= Bagian Teks =
%%
Banyak sekali definisi mengenai kebijakan publik. Sebagian besar ahli memberi pengertian kebijakan publik dalam kaitannya dengan keputusan atau ketetapan pemerintah untuk melakukan suatu tindakan yang dianggap akan membawa dampak baik bagi kehidupan warganya. Bahkan, dalam pengertian yang lebih luas, kebijakan publik sering diartikan sebagai ‘apa saja yang dipilih oleh pemerintah untuk dilakukan atau tidak dilakukan’. Seperti kata Bridgman dan Davis (2004:3), seringkali, kebijakan publik tidak lebih dari pengertian mengenai whatever government choose to do or not to do.
Kadang-kadang, kebijakan publik menunjuk pada istilah atau konsep untuk menjelaskan pilihan-pilihan tindakan tertentu yang sangat khas atau spesifik, seperti kepada bidang-bidang tertentu dalam sektor-sektor fasilitas umum, transportasi, pendidikan, kesehatan, perumahan atau kesejahteraan. Urusan-urusan yang menyangkut kelistrikan, air, jalan raya, sekolah, rumah-sakit, perumahan rakyat, lembaga-lembaga rehabilitasi sosial adalah beberapa contoh yang termasuk dalam bidang kebijakan publik. Sebagai contoh, kebijakan sosial secara ringkas dapat diartikan sebagai salah satu bentuk kebijakan publik yang mengatur urusan kesejahteraan. Kebijakan sosial secara khusus sejatinya adalah kebijakan kesejahteraan.
%%
= Bahan =
%%
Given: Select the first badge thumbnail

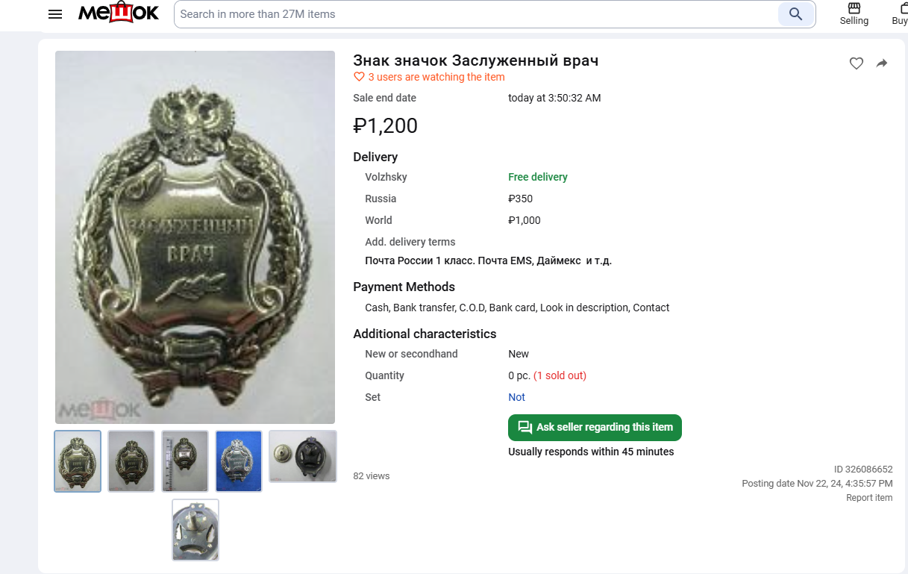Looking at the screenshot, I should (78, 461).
%%
%%
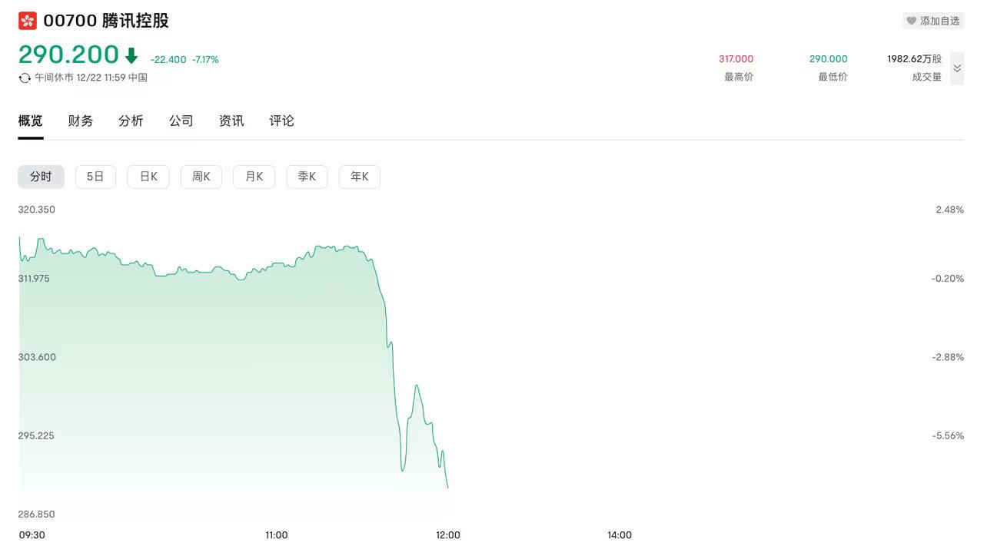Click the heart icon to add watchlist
%%
= Tugas =
1. Jawablah pertanyaan berikut berdasarkan teks tentang kebijakan publik.
(a) Dalam pengertian yang lebih luas, kebijakan publik sering diartikan sebagai apa?
(b) Urusan apa saja yang disebut sebagai contoh yang termasuk dalam bidang kebijakan publik?
(c) Kebijakan sosial secara khusus sejatinya adalah kebijakan apa?
2. Dalam teks tentang kebijakan publik, ubahlah paragraf yang diawali dengan "Kadang-kadang, kebijakan publik menunjuk" menjadi daftar ringkas yang tetap memuat fakta utamanya.
3. Tuliskan kembali tanpa perubahan bagian dari teks tentang kebijakan publik yang dibuka dengan kata-kata "Banyak sekali definisi" dan ditutup dengan "or not to do.".
Gunakan hanya teks tentang kebijakan publik sebagai sumber jawaban.

= Jawaban per Tugas =
1.
(a) Kebijakan publik sering diartikan sebagai "apa saja yang dipilih oleh pemerintah untuk dilakukan atau tidak dilakukan".
(b) Contohnya adalah urusan kelistrikan, air, jalan raya, sekolah, rumah sakit, perumahan rakyat, dan lembaga-lembaga rehabilitasi sosial.
(c) Kebijakan sosial secara khusus sejatinya adalah kebijakan kesejahteraan.

2.
- Kebijakan publik kadang menunjuk pada pilihan tindakan yang khas atau spesifik, misalnya di sektor fasilitas umum, transportasi, pendidikan, kesehatan, perumahan, atau kesejahteraan.
- Contoh urusan dalam bidang kebijakan publik: kelistrikan, air, jalan raya, sekolah, rumah sakit, perumahan rakyat, dan lembaga rehabilitasi sosial.
- Kebijakan sosial adalah salah satu bentuk kebijakan publik yang mengatur urusan kesejahteraan.
- Secara khusus, kebijakan sosial sejatinya adalah kebijakan kesejahteraan.

3.
Banyak sekali definisi mengenai kebijakan publik. Sebagian besar ahli memberi pengertian kebijakan publik dalam kaitannya dengan keputusan atau ketetapan pemerintah untuk melakukan suatu tindakan yang dianggap akan membawa dampak baik bagi kehidupan warganya. Bahkan, dalam pengertian yang lebih luas, kebijakan publik sering diartikan sebagai ‘apa saja yang dipilih oleh pemerintah untuk dilakukan atau tidak dilakukan’. Seperti kata Bridgman dan Davis (2004:3), seringkali, kebijakan publik tidak lebih dari pengertian mengenai whatever government choose to do or not to do.